EKCC convenor Ian Brodie told the Courier this week that the community council was concerned it was no more than ‘a cost-saving exercise being packaged as strategic leadership improvement’.

‘Kintyre already has cluster schools within the primary sector which have yet to provide evidence of success,’ he said.

‘In the interests of future-proofing the repopulation of our rural villages, it is a very real fear that this will be a further step to the closure of rural schools which will be devastating to our community.

‘Centralisation rarely works, as is evident throughout the public and private sector.

‘It was only months ago that community councils were meeting with the chief executive and education authority, discussing the failings of Campbeltown Grammar School.

‘The school is in a better place at the moment but to centralise the leadership to a ‘super head’ would put an already fragile structure under unnecessary strain.’

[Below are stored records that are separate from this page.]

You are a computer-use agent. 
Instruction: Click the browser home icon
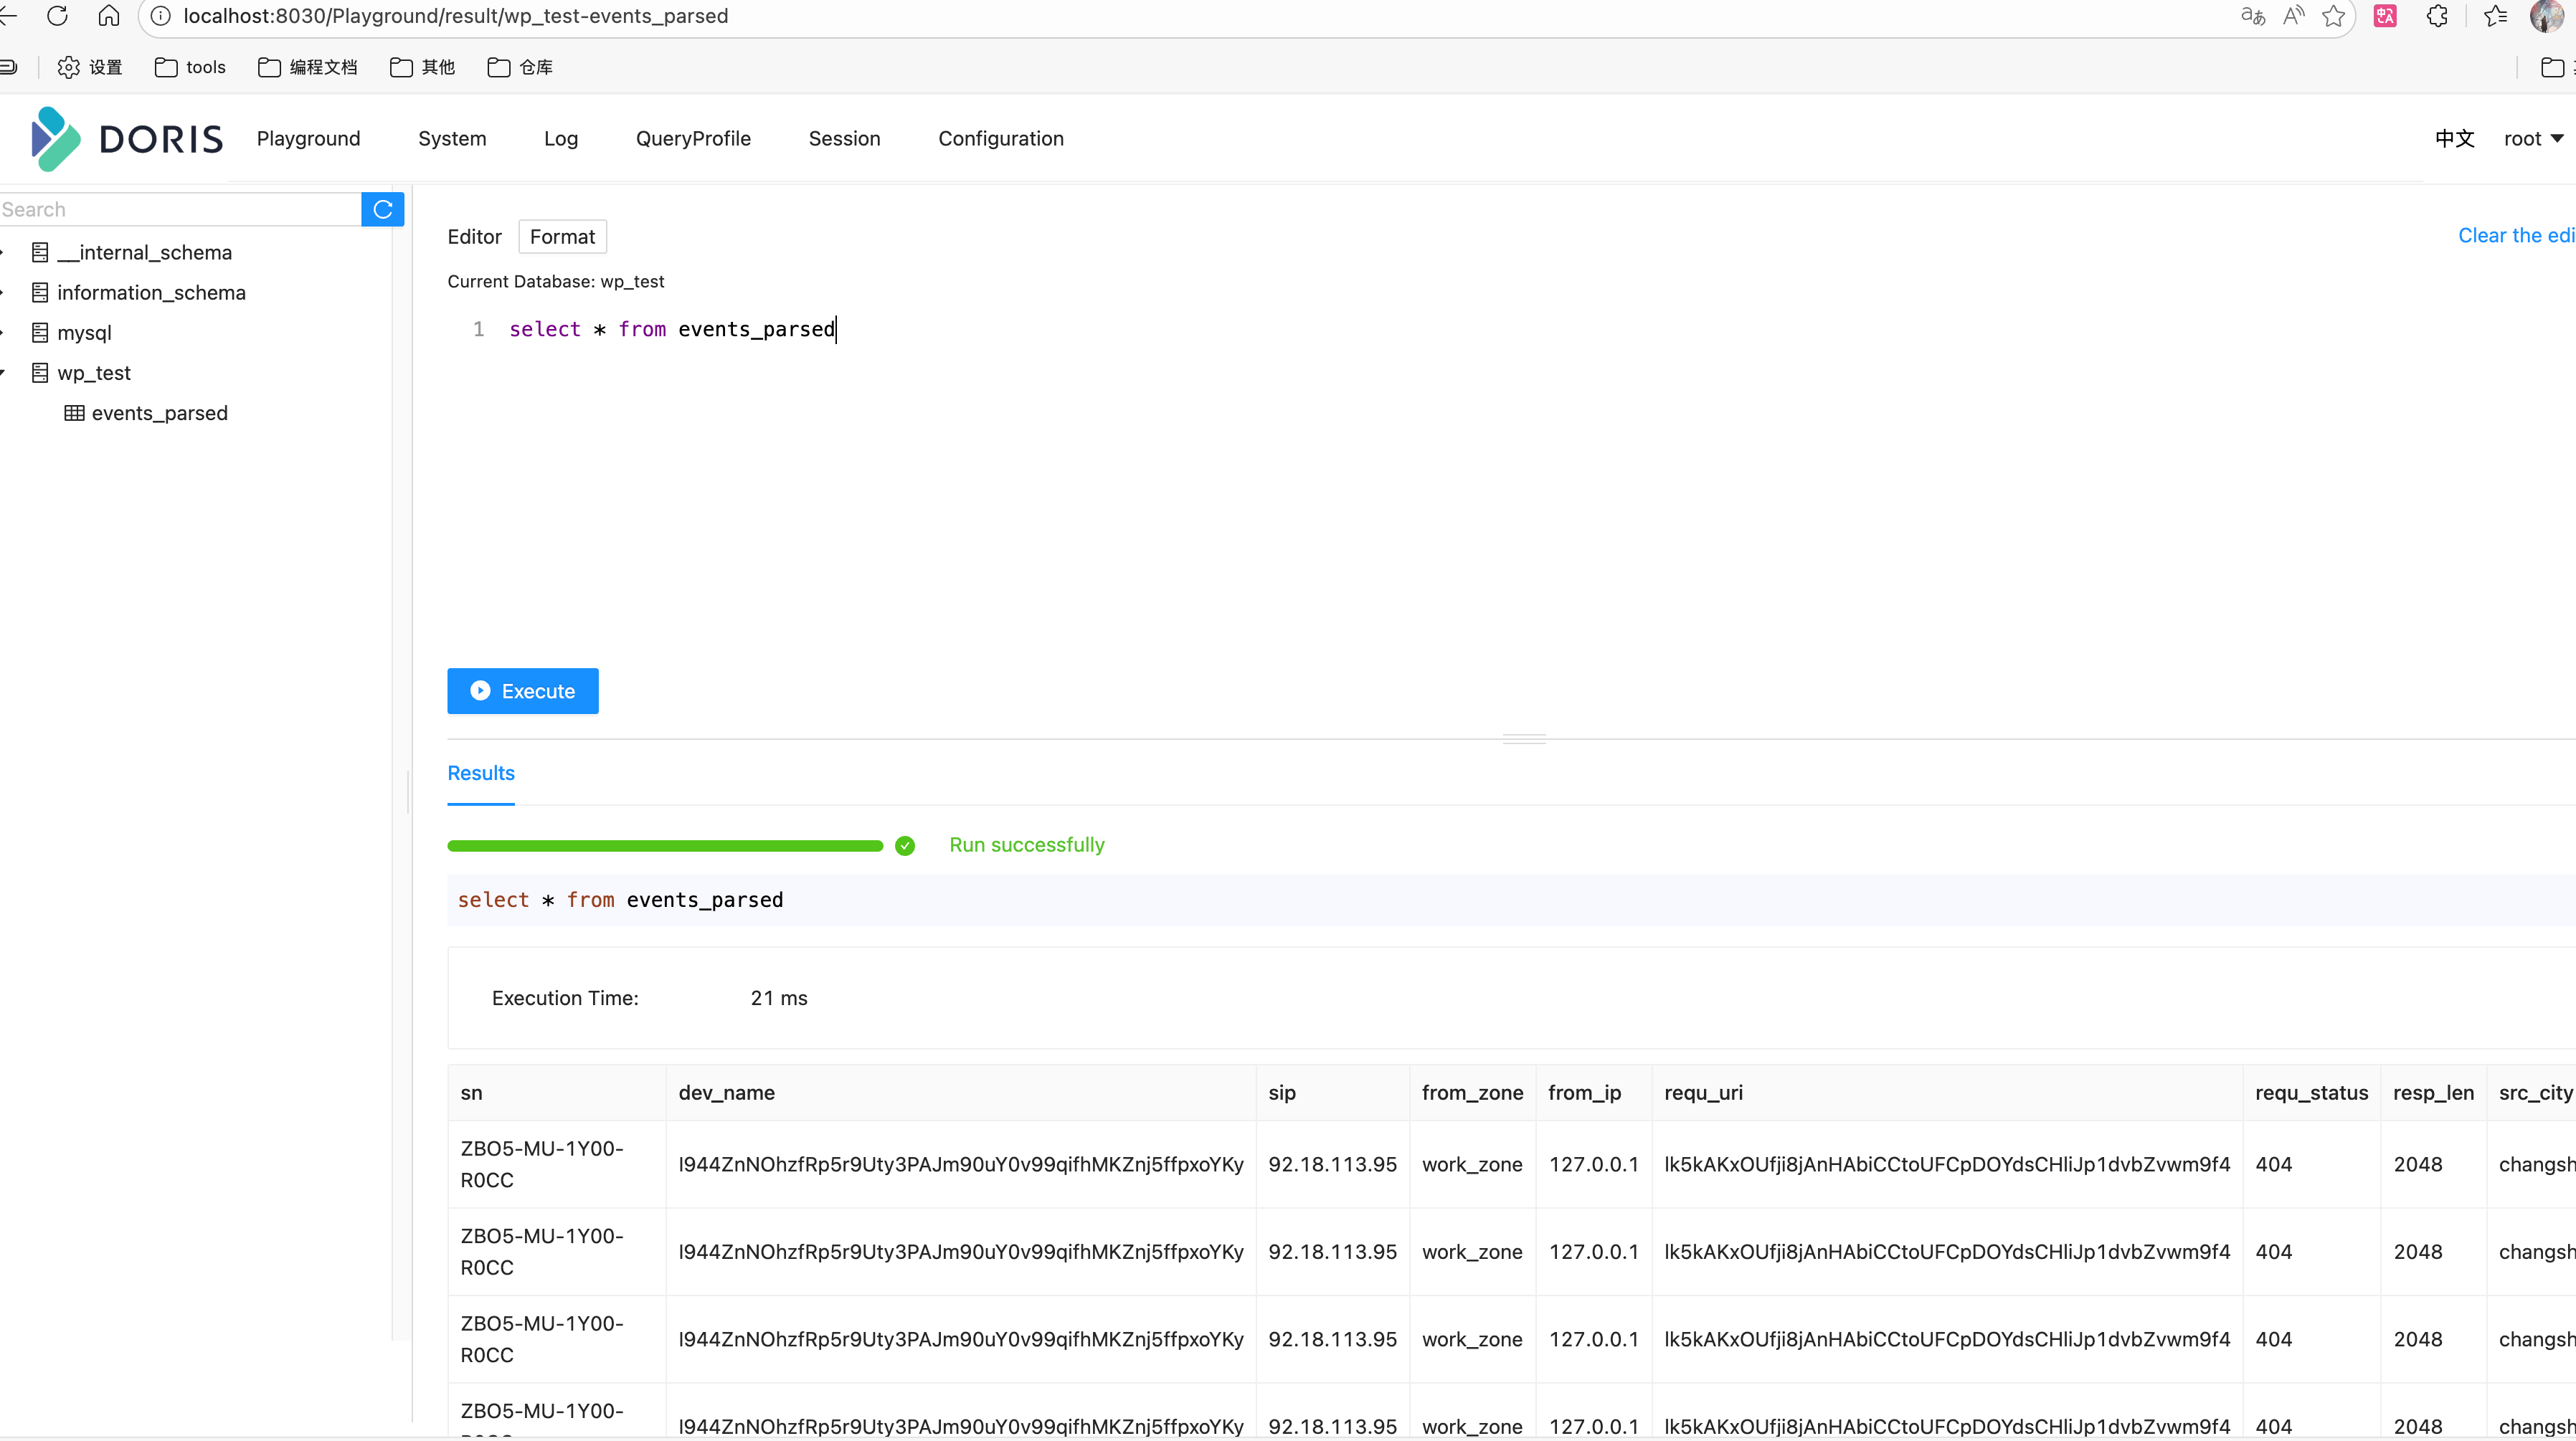click(109, 16)
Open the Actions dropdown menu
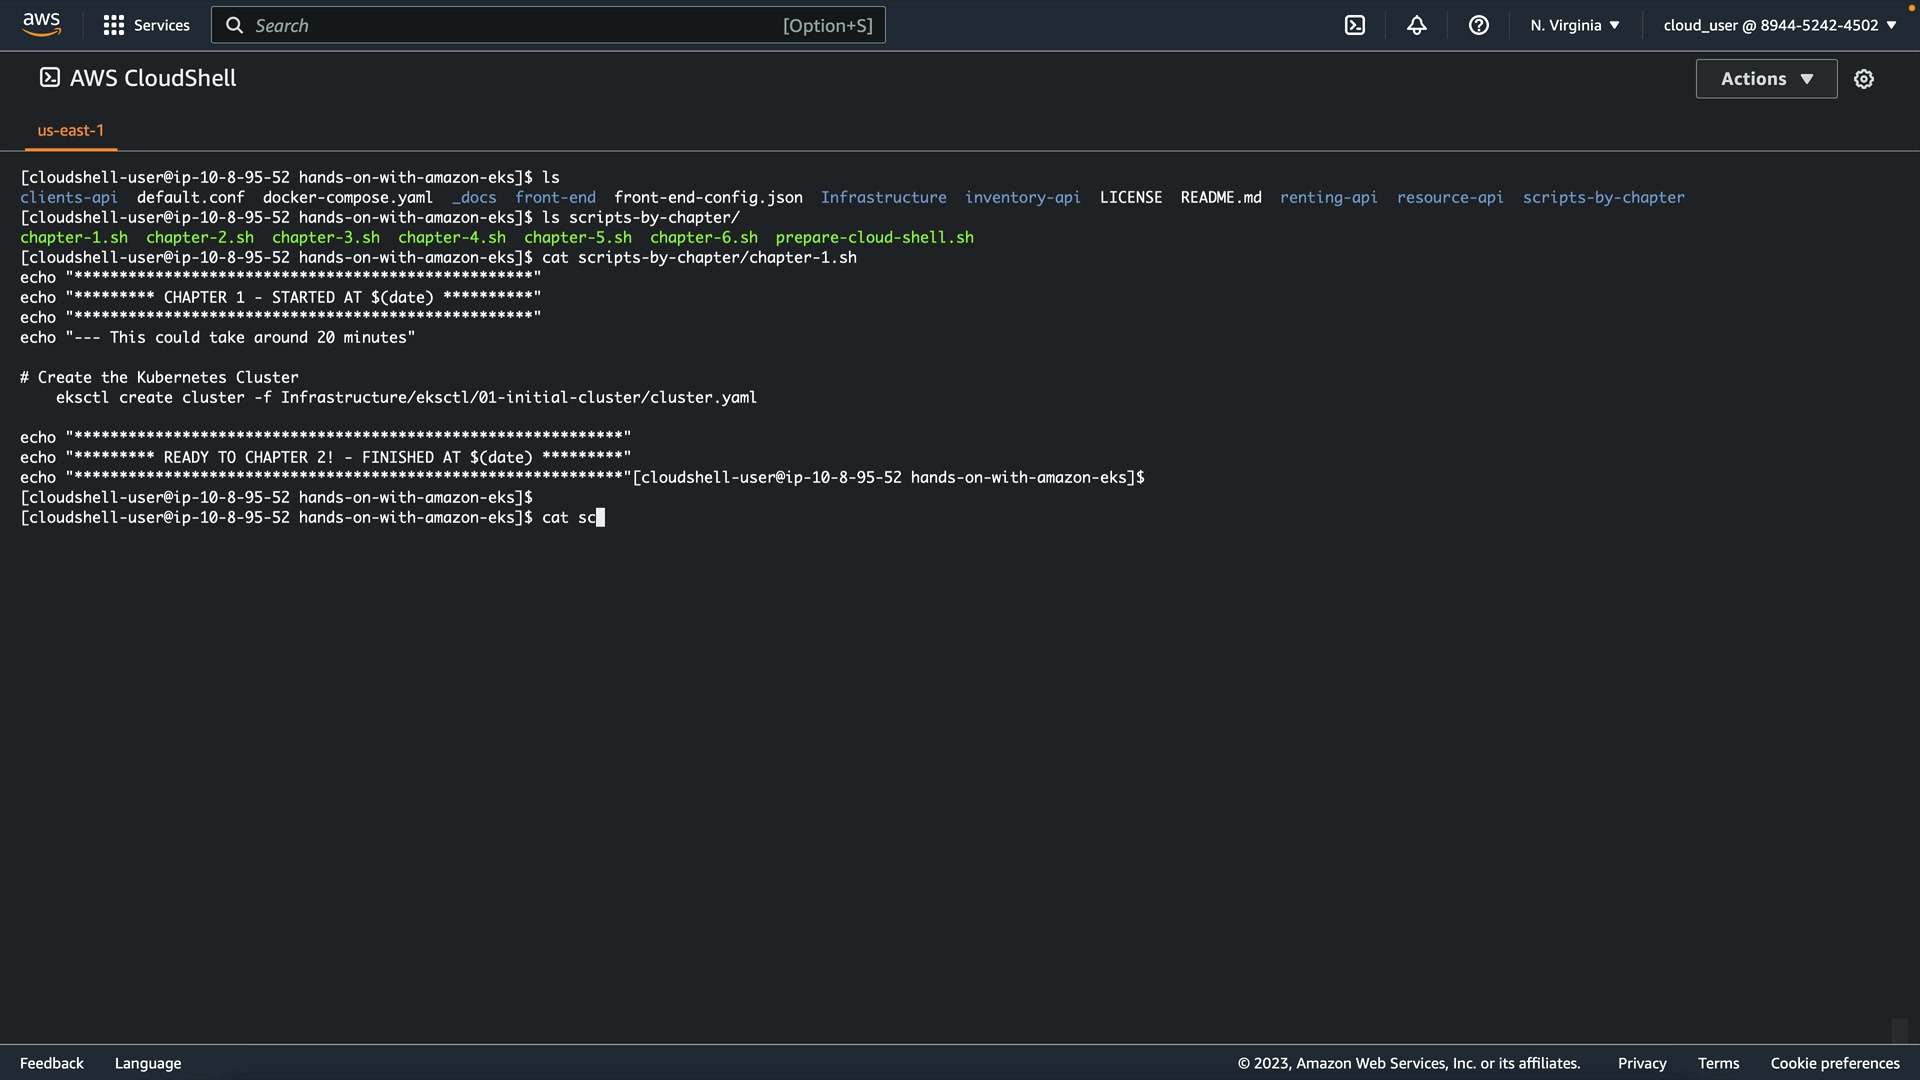 click(1766, 79)
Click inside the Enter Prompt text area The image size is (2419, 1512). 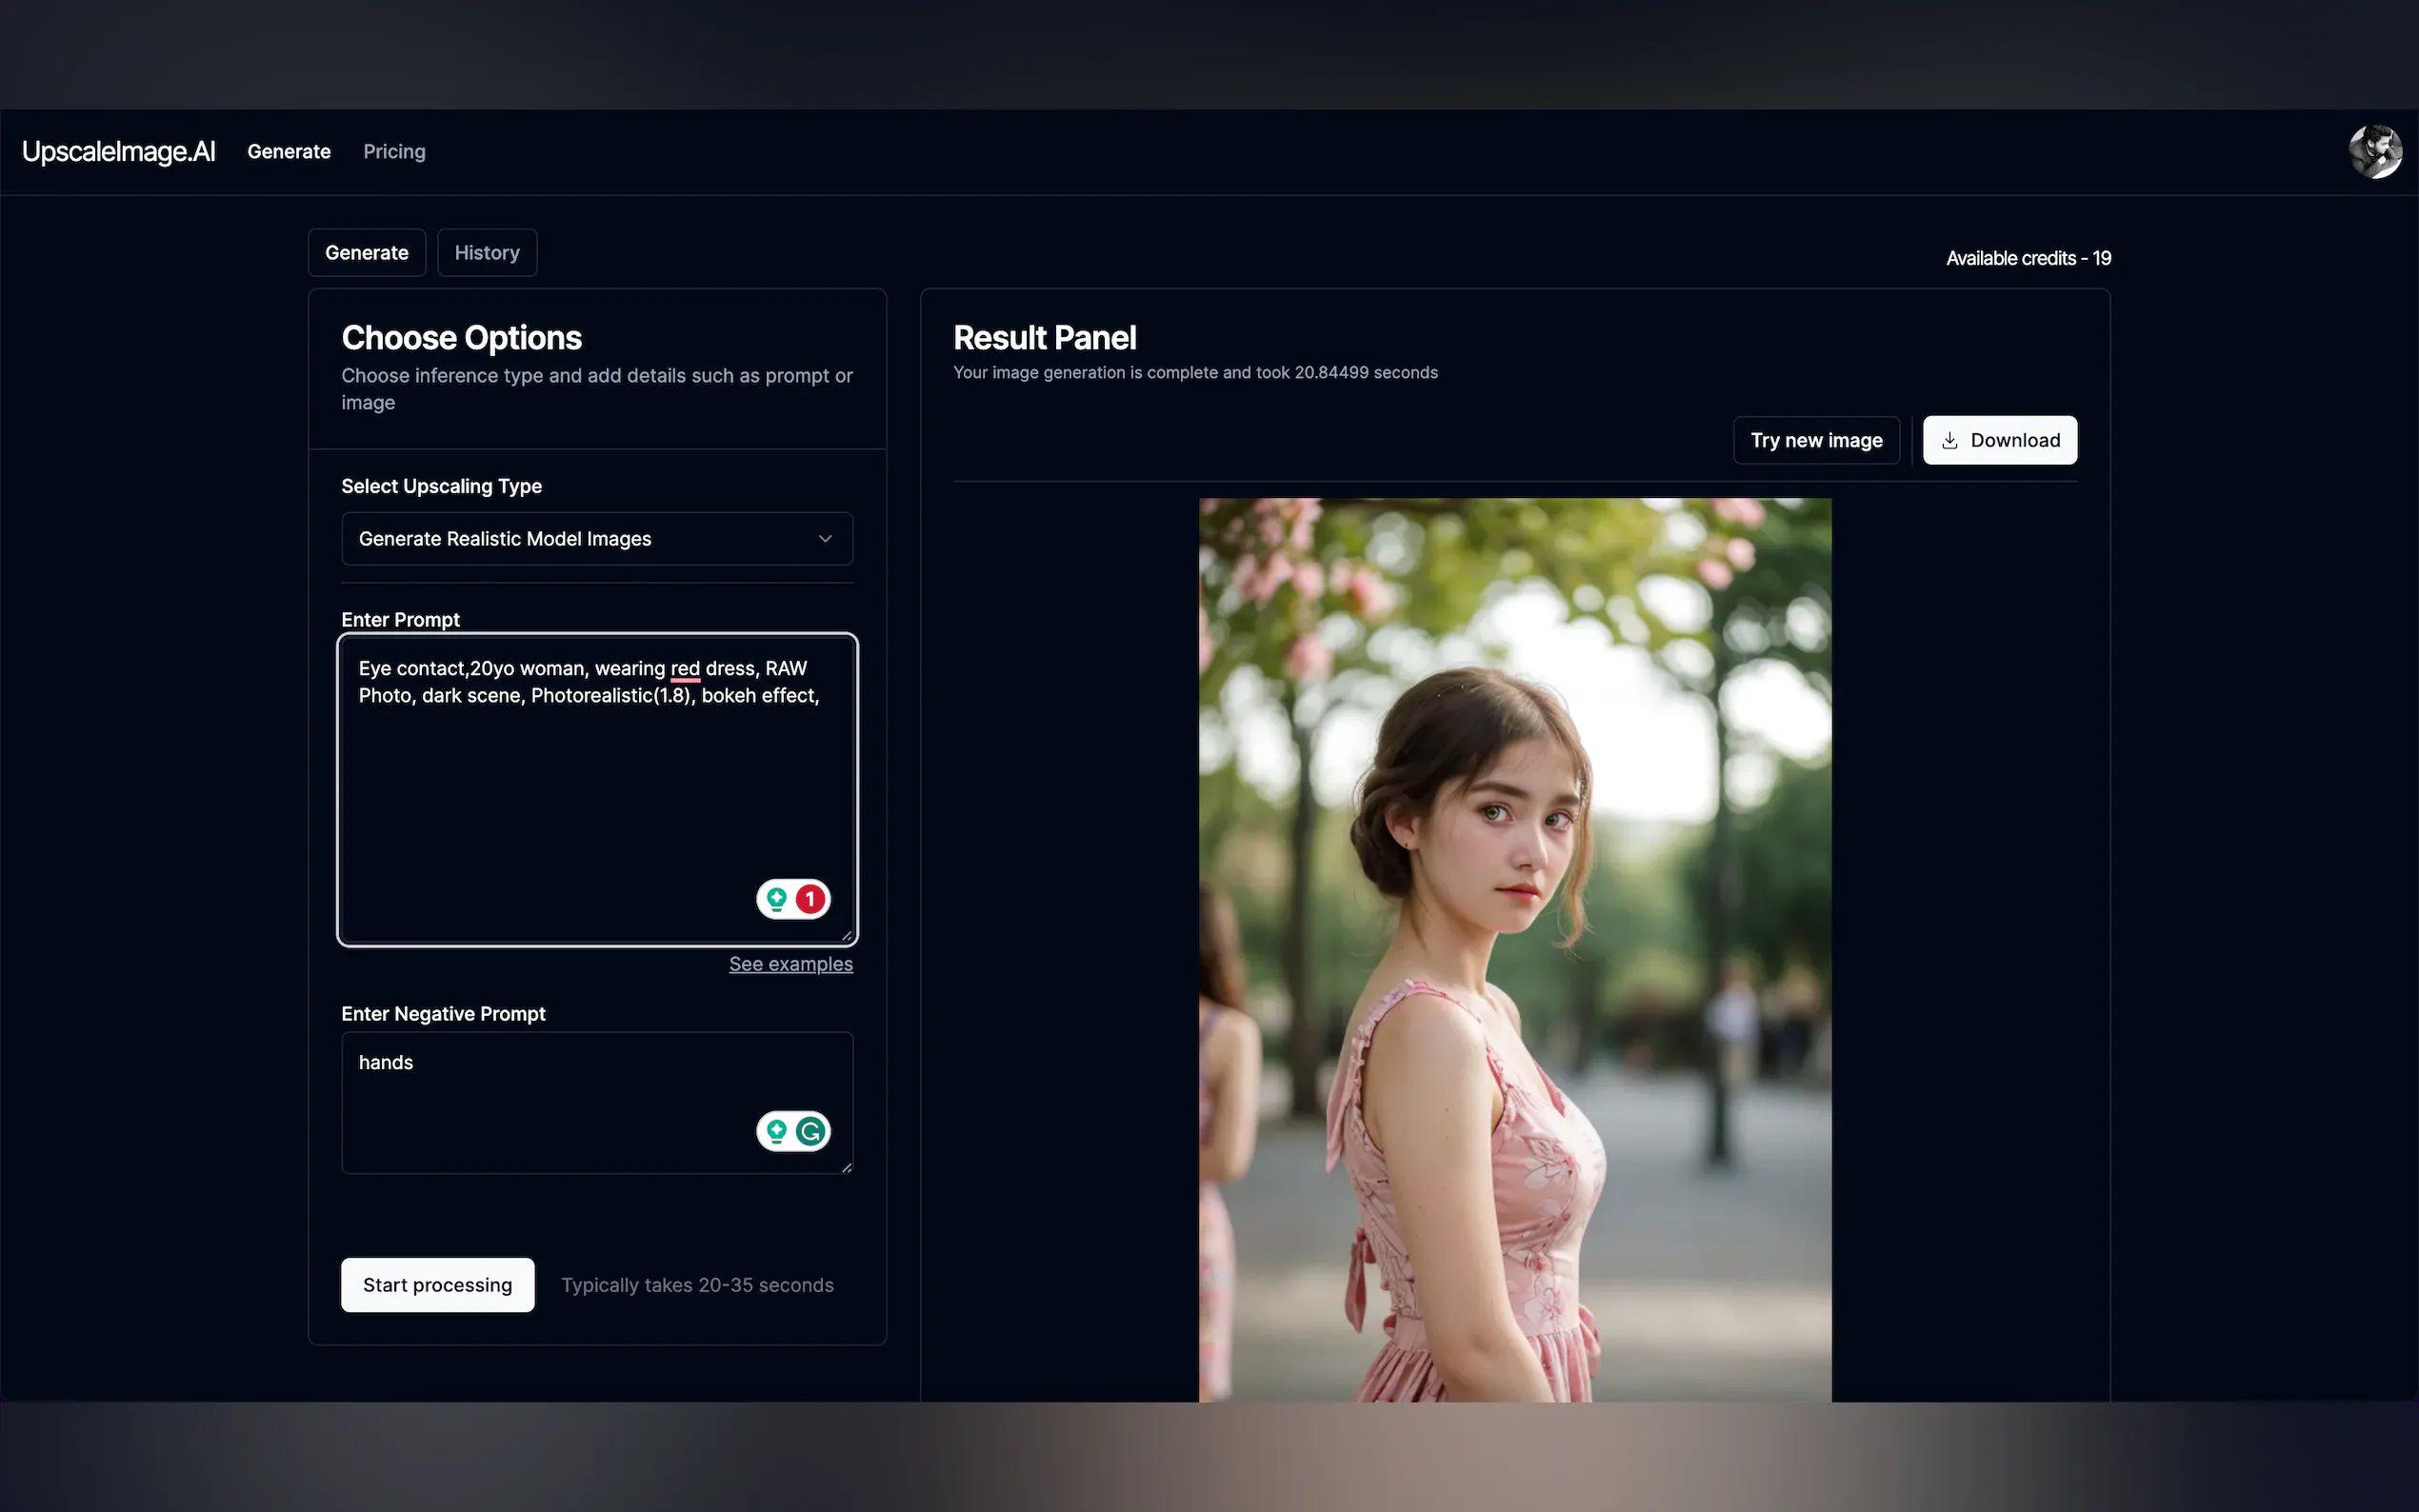point(596,790)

Councillor Alastair Redman, who was in attendance at the EKCC meeting, said he did not support the proposed executive headships, saying it would be a ‘negative’ change.

‘There are broad concerns about how schools will operate effectively in the delivery, quality and equity of education in Argyll and Bute if the proposed move to executive headships goes ahead,’ he said.

‘Argyll and Bute Council is currently employing an outside marketing agency to consult teachers, school staff and the communities they serve on this proposal.

‘However, many feel this is something that’s already done and this exercise is about selling this proposal to the communities rather than genuinely seeking views.

‘This consultation will also cost the hard-pressed taxpayer a great deal and perhaps that money could be better invested in repairing and refurbishing some of our local schools.’

Mr Brodie said: ‘Communities in Argyll and Bute have been struggling after the pandemic, to reset and build back from their losses in 2020, and are looking forward to being able to celebrate the festive season in 2021; the timing of this consultation indicates how far removed the education authority is from the communities it serves, leaving this community council feeling rather cynical.’

Argyll and Bute Council’s policy lead for education Councillor Yvonne McNeilly said the best outcomes for young people were at the heart of all the council’s work.

She said: ‘We are a council that listens to our communities and this proactive engagement programme is at the core of our decision-making.’